Oggi Rushdie sarà di nuovo al Salone, insieme a Roberto Saviano, per incontrare i lettori. "Ho sentito del contenzioso tra la premier Meloni e Saviano. A rischio mio personale devo dire che i politici dovrebbero farsi la pelle un po’ più dura perché un politico al giorno d’oggi oltre ad avere grande potere ha anche molta autorità. Quindi è normale che qualcuno tra la popolazione ne parli direttamente, magari male, anche usando una brutta parola (bastarda, ndr) come quella che ha usato Roberto. Io a questa signora darei un consiglio: essere meno infantile e crescere", dice Rushdie. Dopo il secondo appuntamento a Torino, resterà un po’ nel nostro Paese prima di fare tappa in altre città europee. Ma per ora si tiene alla larga dagli Stati Uniti. "Tornare in Italia mi sembra una vittoria – racconta –. Sono stato qui un mese prima dell’attentato. Ricordo di aver vissuto momenti bellissimi, tra Sardegna, Capri, Umbria. E anche un po’ Milano e Roma. Uscivamo dalla pandemia, tra l’altro, ed era bello riprendere a viaggiare. Poi c’è stato l’attentato. Oggi, essere di nuovo qui è come chiudere un cerchio".

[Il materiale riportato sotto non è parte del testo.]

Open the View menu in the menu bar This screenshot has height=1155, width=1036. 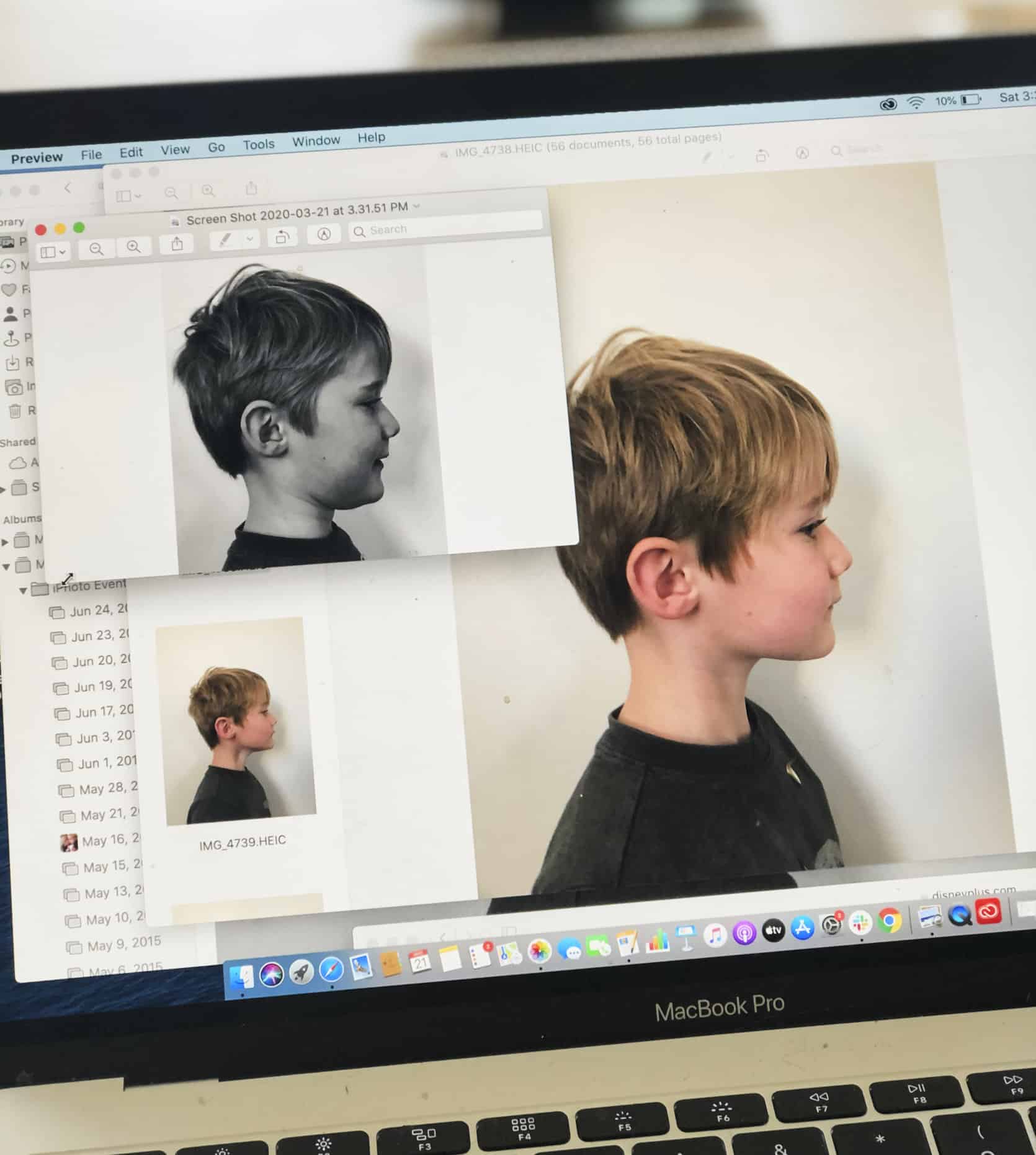(x=175, y=150)
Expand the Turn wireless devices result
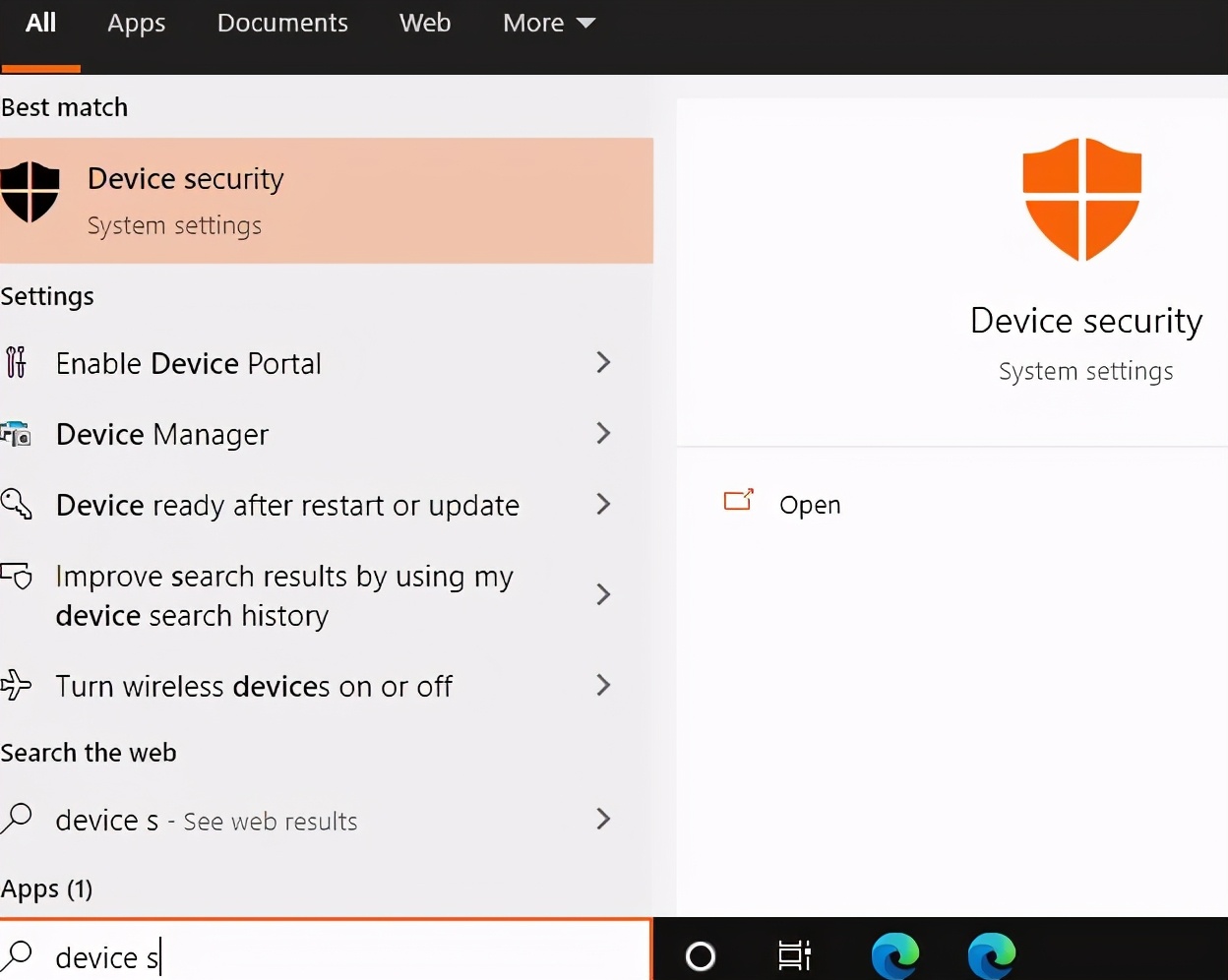This screenshot has width=1228, height=980. [603, 686]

Ha ancora paura? E di cosa? "Delle brutte recensioni" scherza. Continua: "Ho imparato ad avere cautela. Ma avere cautela non vuol dire avere paura. Ovviamente non voglio che ricapiti ciò che mi è successo, ma voglio continuare a vivere la mia vita liberamente". Di quelle 15 pugnalate porta ancora i segni. Ha perso un occhio e l’uso di una mano. Altre ferite non si vedono ma fanno male. Subito dopo l’emissione della fatwa "è stato molto doloroso vedere scrittori, che conoscevo personalmente e reputavo amici, schierarsi contro. A dire il vero, c’era anche il papa dall’altra parte della barricata". Dopo l’attentato, invece, l’appoggio è stato unanime e di questo ne è grato. "Non serbo rancore e dimentico facilmente" sorride. Ma i nomi di chi lo ha tradito "li ricordo tutti".